Mea Culpa: Signs and wonders
Susanna Richards is minding our language in last week’s Independent
It’s been a good week for errors, if one can say that: I suppose we are bound to make them, and it is much more fun to write about them when they are interesting ones.
Public embarrassment: In an article about a bishop in California, we said: “Bishop Rohrer is the first publically transgender person holding the post in any mainline Christian denomination.”
Publically? Well, quite, was my response when one of our correspondents, Roger Thetford, pointed out: “Is the adverb formed from the non-existent adjective ‘publical’? No.” It’s been fixed.
Special affect: It seems that’s still what some people think about the word “impact” – that it’s a fancy way to talk about a thing that was done to another thing, and that using boring old “affect”, or indeed “effect”, is a bit demode. As regular readers of this column will know, its usual custodian has been running a campaign against the use of “impact” as a verb for some time.

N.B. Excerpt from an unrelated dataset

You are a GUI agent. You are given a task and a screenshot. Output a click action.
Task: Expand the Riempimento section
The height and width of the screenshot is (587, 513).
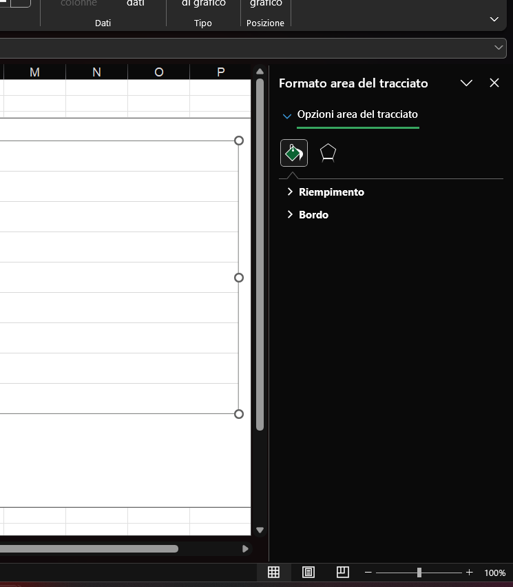331,192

We’ve used it in our copy this week more times than I can count. It’s not as if it’s wrong. Indeed, it does have the advantage, a bit like a clever pathogen, of being able to adapt itself to its host language as both noun and verb – though I wish it didn’t.
In an article about the government’s new policing bill, for instance, we said: “The debate comes after the Home Office published documents on Monday admitting that different groups would be disproportionately impacted by measures in the bill.” It’s understandable that our writers want to convey the seriousness of a decision or event, but I don’t think “affected” would have made our report any less, well, affecting.
Booby prize: Philip Nalpanis kindly wrote to point out a mistake we had made in our comment on the cabinet reshuffle. We said that “somebody has to be prized out of the picture”, when what we meant was “prised”. Indeed, it seems unlikely that, had certain ministers been more prized by the prime minister, he would have felt the need to sack them.
Philip also mentioned the unexpected appearance in the same article of the word “normalcy”, which is American for “normality” (or perhaps “normalness”, though that isn’t really a word). We do correct US English if we notice it, mainly for consistency, but we missed that example.
Significant error: Another of our readers, Richard Thomas, wrote to comment on our use, in an article about Emma Raducanu, of the word “enormity”, saying that to older readers it still implies awfulness. He is quite right to make the point: it has an established meaning that carries negative connotations, and although its use to mean significance, or gravity (of an occasion, usually) has become ubiquitous, I think we are right to be mindful of putting a downcast spin on reports about happy events, so it was duly changed.
Staying on the subject of Raducanu, we made rather a lovely error in another article about her this week. We said: “A couple of months ago, tennis protege Emma Raducanu was sitting her A-levels.”
It seems a fair bet that the writer meant to say “prodigy”. A protege is a person under someone’s protection, or aegis I suppose, from the Latin verb meaning to cover, via (obviously) the French verb proteger. “Prodigy”, on the other hand, refers to a young person who is precociously good at something, and it comes from the Latin word prodigium, meaning portent, in the sense that it is unexpected – in the old days, something like lightning or a falling star.
Prodigal, interestingly, has a different root, coming from prodigalis, meaning lavish or extravagant (as the prodigal son in the story).
I can’t help but think there may after all be a connection between “prodigal” and “prodigy”, given the similarity of their origins, but my Latin dictionary is of little help on this occasion, giving so many different yet similar words, including prodigiosus, which it says means “unnatural, strange, wonderful, marvellous”. A funny combination, but I think we can certainly apply the latter two to our young (and rising, not falling) tennis star.